The objective of this seminar is to exam the evolutionary development of Japanese craft culture and production processes through the lens of tools employed to investigate how architectural production process in Japan has transformed over time. As structure, materials, spatial possibilities and aesthetics of architecture continuously evolved and diversified, these advancements led to refinement of tools to satisfy desired outcomes, or vice versa – the tools also stimulated unforeseen outcomes which further pushed the progress of architectural productions and styles. The intertwined relationship between architectural outcomes and available tools, which are defined as hand tools, machines, gadgets, manuals, software, or websites (interface), are often ambiguous, and their hierarchical relationships are absent.

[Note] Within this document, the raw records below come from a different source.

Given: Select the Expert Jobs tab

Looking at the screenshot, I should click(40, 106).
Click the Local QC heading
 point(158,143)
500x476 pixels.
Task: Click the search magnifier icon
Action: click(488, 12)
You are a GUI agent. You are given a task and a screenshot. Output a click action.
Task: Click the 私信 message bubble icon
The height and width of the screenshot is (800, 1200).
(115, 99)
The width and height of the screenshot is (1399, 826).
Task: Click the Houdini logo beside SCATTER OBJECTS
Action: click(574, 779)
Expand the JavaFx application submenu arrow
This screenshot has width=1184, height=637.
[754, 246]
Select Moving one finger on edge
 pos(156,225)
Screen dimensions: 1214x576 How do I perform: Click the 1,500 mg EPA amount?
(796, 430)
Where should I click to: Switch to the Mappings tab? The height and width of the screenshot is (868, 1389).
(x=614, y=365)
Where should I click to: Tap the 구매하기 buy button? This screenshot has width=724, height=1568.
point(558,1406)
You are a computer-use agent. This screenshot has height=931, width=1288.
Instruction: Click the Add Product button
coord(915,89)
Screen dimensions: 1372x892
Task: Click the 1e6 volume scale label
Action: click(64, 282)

The recent proliferations of software-driven architecture exemplify the complex relationship between tools and outputs where the intention of design is less emphasized as materialization of ideas but rather a result of mathematical, or biological, computational processes. Roles and practices of architects have also evolved particularly in the recent introduction of digital fabrication tools where the role of architect assumes the responsibility of builders as design processes are directly shared with fabrication and construction processes.
This seminar’s ambition is to identify the issues addressed in the ever-changing architectural production process through a survey of Japanese craft processes and their tools ranging from involvement with hand, machines and computation. Various site visits will be made to see traditional craft techniques and ways of making everyday objects to construction processes.